• _Provided text_:

------------------------------------------------------------------------

|
X-Men
Apr 23, 2008 12:05:13 GMT
Post by Andy Turnbull on Apr 23, 2008 12:05:13 GMT
X-Men Manga designs courtesy of blog@newsarama.Beast is pretty much Totoro. Andy
|
|
|
X-Men
Apr 23, 2008 19:45:59 GMT
Post by legios on Apr 23, 2008 19:45:59 GMT
Yeah, pretty much. Difficult to see that as anything other than homage.
The rest of them feel pretty much generic, without anything to make them feel like much design has gone into them. Not my thing at all to be honest. They can't all be winners mind you.
Karl
|
|
|
X-Men
Jun 26, 2008 19:33:43 GMT
Post by Andy Turnbull on Jun 26, 2008 19:33:43 GMT
Astonishing X-Men #25 Preview Over at CBRLooks good and Warren has an ear for the cast already. Andy
|
|
|
X-Men
Jun 26, 2008 20:22:48 GMT
Post by legios on Jun 26, 2008 20:22:48 GMT
Over at CBRLooks good and Warren has an ear for the cast already. Andy Indeed - his Beast and Emma ring particularly true. I am swithering about picking this up. On the one hand I quite like a lot of Warren Ellis's work - on the other hand I was burned by the previous run of "Astonishing" and I know Mr Ellis can go one of two ways. Either he will maintain a cracking pace or it will be decompressed enough to give me the bends. There isn't a lot of in-between with him. Karl
|
|
|
X-Men
Jun 26, 2008 22:28:48 GMT
Post by The Doctor on Jun 26, 2008 22:28:48 GMT
I have a lot of time for Ellis as a writer but rarely buy his comics any more as he appears to get bored. Well, that's my impression. His series either drift into limbo or come out very slowly (hullo, Planetary, Fell, etc) and I can't be arsed with that. A shame. He really is good when on form.
Bit tired so will read the x-men preview tomorrow.
-Ralph
|
|
|
X-Men
Jun 26, 2008 22:34:36 GMT
Post by Andy Turnbull on Jun 26, 2008 22:34:36 GMT
Allegedly John Cassady has started drawing issue 27 of Planetary.
Andy
|
|
|
X-Men
Jun 26, 2008 22:40:40 GMT
Post by The Doctor on Jun 26, 2008 22:40:40 GMT
Good for him. I lost interest about 2 years ago.
-Ralph
|
|
|
X-Men
May 29, 2009 10:21:20 GMT
Post by Philip Ayres on May 29, 2009 10:21:20 GMT
So what's changed in a year ?
Not a lot. X-Factor dipped but recovered and X-Force is doing a small team book brilliantly. Legacy is nearing the end of it's Xavier voyage after which ???? (Dark X-Men ?) Astonishing is flopping around occasionally deceiding to release an issue - put it out of it's (and our) misery please.
Dark X-Men actually looks like a decent idea, might shake things up a bit.
|
|
|
X-Men
Jun 3, 2009 21:31:39 GMT
Post by Philip Ayres on Jun 3, 2009 21:31:39 GMT
|
|
Cullen
Empty
Cat Stabber
Posts: 1,222
|
X-Men
Sept 24, 2009 10:32:55 GMT
Post by Cullen on Sept 24, 2009 10:32:55 GMT
E is for Extinction is...
...disappointing. I enjoyed it as an X-Men yarn but I think my problem was that I read the Morrison Manifesto before I read the story. Judging it on his own criteria for success I would say it was a failure. He wanted to abandon continuity but there were umpteen references to past X-Men stories. He wanted to get rid of the costumes to make X-Men look 'cool' when the leather jackets with big yellow X's are anything but (unless you are 14). He complained that characters don't stay dead, then kills Magneto - a quick wikipedia search reveals, shock, he does come back. I don't know if he brought Magneto back in his run but he should have known.

------------------------------------------------------------------------

• _Data extract_:
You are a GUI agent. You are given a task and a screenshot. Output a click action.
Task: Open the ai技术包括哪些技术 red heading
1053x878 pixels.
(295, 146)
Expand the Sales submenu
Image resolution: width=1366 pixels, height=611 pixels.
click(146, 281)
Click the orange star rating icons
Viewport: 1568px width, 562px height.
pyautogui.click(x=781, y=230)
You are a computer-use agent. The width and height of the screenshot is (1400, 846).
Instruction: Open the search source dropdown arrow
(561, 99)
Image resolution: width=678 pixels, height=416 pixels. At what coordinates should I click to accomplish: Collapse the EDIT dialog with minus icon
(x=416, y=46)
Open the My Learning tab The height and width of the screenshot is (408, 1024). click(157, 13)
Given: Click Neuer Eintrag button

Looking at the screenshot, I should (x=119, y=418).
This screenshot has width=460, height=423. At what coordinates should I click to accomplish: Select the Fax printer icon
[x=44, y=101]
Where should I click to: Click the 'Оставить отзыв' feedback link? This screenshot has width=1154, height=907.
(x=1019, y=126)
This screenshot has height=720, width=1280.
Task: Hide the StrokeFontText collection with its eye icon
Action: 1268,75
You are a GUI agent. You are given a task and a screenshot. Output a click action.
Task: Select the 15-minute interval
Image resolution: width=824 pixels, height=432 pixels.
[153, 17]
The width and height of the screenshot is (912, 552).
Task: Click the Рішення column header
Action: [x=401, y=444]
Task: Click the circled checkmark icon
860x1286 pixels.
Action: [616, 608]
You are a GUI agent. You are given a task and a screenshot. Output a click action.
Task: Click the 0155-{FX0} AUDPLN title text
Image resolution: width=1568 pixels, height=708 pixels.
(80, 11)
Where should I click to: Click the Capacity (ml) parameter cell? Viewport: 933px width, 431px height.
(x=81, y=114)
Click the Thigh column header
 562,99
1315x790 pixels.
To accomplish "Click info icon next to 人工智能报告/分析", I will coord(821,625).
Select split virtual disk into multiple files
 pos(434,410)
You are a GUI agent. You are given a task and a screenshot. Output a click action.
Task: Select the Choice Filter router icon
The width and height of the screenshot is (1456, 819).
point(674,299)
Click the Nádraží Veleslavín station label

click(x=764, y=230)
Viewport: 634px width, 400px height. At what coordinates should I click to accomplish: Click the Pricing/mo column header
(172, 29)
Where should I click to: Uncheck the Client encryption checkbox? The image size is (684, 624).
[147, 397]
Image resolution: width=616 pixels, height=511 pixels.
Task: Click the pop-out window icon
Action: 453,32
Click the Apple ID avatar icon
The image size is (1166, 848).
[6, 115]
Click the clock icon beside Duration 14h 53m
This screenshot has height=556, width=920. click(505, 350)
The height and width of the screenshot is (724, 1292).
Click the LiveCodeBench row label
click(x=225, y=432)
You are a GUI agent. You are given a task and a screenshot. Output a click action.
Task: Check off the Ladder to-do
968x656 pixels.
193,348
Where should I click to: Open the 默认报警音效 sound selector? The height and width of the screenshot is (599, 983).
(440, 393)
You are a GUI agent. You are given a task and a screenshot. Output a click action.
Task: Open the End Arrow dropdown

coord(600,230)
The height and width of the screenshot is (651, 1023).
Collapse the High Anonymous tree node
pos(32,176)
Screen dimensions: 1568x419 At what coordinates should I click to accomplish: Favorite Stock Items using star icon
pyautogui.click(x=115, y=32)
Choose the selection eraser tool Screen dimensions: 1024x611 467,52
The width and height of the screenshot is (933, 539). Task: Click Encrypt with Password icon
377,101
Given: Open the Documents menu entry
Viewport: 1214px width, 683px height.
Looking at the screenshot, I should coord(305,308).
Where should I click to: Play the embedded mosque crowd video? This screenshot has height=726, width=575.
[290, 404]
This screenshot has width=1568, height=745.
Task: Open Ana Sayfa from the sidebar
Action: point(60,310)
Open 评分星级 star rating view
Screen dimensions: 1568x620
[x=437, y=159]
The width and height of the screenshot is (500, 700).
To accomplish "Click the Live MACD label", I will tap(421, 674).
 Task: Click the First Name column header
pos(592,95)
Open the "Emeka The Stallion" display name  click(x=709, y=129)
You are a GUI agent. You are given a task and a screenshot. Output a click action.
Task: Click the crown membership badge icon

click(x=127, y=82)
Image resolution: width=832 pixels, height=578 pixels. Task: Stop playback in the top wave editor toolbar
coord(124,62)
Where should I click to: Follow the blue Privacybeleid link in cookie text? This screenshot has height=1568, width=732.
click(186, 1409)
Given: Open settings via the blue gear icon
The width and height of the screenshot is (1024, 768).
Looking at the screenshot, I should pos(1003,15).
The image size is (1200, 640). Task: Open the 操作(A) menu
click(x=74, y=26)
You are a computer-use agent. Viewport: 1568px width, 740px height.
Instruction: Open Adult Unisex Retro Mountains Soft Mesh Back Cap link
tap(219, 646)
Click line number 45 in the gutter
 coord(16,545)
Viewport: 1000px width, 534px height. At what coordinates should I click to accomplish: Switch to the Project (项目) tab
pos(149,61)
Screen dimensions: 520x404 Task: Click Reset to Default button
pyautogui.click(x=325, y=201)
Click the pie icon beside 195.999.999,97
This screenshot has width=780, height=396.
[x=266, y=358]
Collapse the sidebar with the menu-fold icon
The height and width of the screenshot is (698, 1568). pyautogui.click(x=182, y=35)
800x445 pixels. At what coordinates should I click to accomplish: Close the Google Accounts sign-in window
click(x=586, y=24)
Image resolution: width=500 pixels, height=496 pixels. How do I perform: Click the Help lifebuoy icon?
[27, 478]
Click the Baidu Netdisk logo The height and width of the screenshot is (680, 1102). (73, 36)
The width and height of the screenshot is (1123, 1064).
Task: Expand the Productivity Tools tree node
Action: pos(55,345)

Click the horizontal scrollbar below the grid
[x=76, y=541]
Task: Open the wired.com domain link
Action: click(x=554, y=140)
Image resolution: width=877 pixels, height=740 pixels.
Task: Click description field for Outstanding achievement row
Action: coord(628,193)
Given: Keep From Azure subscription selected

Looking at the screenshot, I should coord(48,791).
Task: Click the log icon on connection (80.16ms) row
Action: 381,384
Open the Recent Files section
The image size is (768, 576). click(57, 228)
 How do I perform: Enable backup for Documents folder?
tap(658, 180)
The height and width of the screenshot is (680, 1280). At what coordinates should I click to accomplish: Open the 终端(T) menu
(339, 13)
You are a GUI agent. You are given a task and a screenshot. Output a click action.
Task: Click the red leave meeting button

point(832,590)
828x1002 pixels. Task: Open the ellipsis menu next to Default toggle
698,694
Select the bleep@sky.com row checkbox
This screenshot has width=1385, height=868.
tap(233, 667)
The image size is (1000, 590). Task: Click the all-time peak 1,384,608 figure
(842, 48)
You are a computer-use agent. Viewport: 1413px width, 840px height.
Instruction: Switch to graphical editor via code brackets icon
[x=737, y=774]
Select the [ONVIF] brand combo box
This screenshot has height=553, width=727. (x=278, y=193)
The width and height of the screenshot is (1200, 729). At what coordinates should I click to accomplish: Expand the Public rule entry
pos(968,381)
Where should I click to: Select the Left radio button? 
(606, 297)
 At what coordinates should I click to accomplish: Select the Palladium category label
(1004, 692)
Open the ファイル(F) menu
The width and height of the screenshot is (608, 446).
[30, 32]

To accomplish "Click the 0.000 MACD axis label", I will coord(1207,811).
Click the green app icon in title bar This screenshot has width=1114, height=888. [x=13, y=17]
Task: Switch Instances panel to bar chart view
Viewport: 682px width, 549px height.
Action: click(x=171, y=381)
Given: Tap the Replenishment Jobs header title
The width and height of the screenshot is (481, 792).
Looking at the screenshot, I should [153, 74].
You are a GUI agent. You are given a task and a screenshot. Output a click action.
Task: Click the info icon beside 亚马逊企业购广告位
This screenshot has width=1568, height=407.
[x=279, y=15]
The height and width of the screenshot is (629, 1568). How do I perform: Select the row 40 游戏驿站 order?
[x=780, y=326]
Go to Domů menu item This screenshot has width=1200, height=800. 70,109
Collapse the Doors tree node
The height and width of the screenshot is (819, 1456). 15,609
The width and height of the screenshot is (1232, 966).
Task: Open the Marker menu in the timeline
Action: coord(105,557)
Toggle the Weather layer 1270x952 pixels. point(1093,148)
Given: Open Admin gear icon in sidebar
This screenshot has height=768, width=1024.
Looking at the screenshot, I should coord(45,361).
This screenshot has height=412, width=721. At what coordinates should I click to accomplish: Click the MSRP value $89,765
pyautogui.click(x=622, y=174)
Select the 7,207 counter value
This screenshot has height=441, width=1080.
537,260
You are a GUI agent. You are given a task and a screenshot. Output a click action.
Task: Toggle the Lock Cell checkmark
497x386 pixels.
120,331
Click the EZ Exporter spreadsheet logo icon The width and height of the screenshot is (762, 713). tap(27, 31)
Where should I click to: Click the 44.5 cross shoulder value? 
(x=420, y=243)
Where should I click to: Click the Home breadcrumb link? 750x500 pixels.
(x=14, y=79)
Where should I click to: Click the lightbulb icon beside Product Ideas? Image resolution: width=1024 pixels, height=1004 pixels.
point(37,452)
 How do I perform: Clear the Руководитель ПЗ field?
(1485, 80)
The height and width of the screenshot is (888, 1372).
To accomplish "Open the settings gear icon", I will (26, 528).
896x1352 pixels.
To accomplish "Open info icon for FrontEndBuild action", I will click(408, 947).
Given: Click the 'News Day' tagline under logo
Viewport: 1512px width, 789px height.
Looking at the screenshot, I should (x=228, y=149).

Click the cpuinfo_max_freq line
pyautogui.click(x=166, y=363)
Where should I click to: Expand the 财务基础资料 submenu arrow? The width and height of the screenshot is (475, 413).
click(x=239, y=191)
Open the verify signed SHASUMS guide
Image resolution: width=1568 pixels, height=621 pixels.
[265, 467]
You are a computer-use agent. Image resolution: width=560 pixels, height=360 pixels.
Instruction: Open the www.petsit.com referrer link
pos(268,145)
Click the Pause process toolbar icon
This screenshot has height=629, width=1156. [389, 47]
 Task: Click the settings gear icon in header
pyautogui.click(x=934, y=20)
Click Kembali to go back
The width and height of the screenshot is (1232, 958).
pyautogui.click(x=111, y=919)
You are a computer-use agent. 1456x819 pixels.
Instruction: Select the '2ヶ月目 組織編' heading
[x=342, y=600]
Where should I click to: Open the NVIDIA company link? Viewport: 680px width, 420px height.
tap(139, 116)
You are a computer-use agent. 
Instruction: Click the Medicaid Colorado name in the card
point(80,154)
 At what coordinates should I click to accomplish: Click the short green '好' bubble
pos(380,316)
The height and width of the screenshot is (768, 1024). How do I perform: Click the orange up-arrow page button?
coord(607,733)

------------------------------------------------------------------------

• _What to do_:
1/ Rewrite the part of the X-Men forum thread that begins with "Bit tired so" and ends with "27 of Planetary.", changing "John Cassady" to "Cassady".
2/ Write what comes next in the X-Men forum thread after its last sentence.

• _Responses per task_:
1/
Bit tired so will read the x-men preview tomorrow.
-Ralph
|
|
|
X-Men
Jun 26, 2008 22:34:36 GMT
Post by Andy Turnbull on Jun 26, 2008 22:34:36 GMT
Allegedly Cassady has started drawing issue 27 of Planetary.

2/
The main thrust was to shoot for mainstream audiences - I don't have the sales figures but I'd be surprised if he succeed. I can't imagine any Hugh Jackman-loving woman would have read the first issue for more than 5 pages, or picked up subsequent issues (especially the one with Emma Frost, tits oot, on the cover).
I've always thought the Sentinels were the X-Men's lamest enemies, especially Mastermold (a factory in the shape of a giant robot sitting down - I mean come on. That alone would have turned me off if I was one of these mainstream readers). At least we got to see a different kind of Sentinel. The genocide on Genosha fell completely flat on me and I hardly felt it impacted the characters at all. I was also disappointed to see the Shi'ar Empire at the end - X-Men in space has never been something I liked.
Overall as a story that would appeal to people who already like X-Men it was pretty good, certainly better than the toss they were churning out in the late nineties when I stopped reading. As something that would appeal to a mainstream audience it was poor, and Morrison comes across as a ranting fanboy in his manifesto.
|
|
|
X-Men
Sept 24, 2009 13:56:24 GMT
Post by Philip Ayres on Sept 24, 2009 13:56:24 GMT
Morrison did indeed kill Magneto stone dead, only to have it retconned just a few months later by another writer.
Of course Morrison did it towards the end of his run so ......
Dead is Dead was a directive from on high iirc.
|
|
|
X-Men
Sept 24, 2009 21:45:03 GMT
Post by The Doctor on Sept 24, 2009 21:45:03 GMT
My point of view is entirely the opposite of the esteemed Mr Cullen. I didn't give a toss about X-Men comics but enjoyed the movies, thought these were more in the spirit of them and found it extremely accessable. Actually, it's been the only time I've found an x-men series to be 100% accessable without me having to ask people what stuff means. I think it's the most mainstream x-men comics have been in the last 10 years by a country mile.
-Ralph
|
|
|
X-Men
Sept 25, 2009 21:27:26 GMT
Post by legios on Sept 25, 2009 21:27:26 GMT
I must admit I quite like E For Extinction. Not as much a I like some of the later material in Grant Morrisons run, but it worsk very well for me as the basic foundation that the rest of the run builds on. Not going to be to everyone's taste though, I can fully understand why some people don't like it.
I may be alone in being really quite fond of the leather jackets, which I've always felt were less like superhero outfits and more like gang colours(or the "Mutant Gehstapo" as I sometimes refer to them) which I felt was quite appropriate to the X-Men - who have, since the 90's looked more and more like a sort of ethnic gang for Homo Superior.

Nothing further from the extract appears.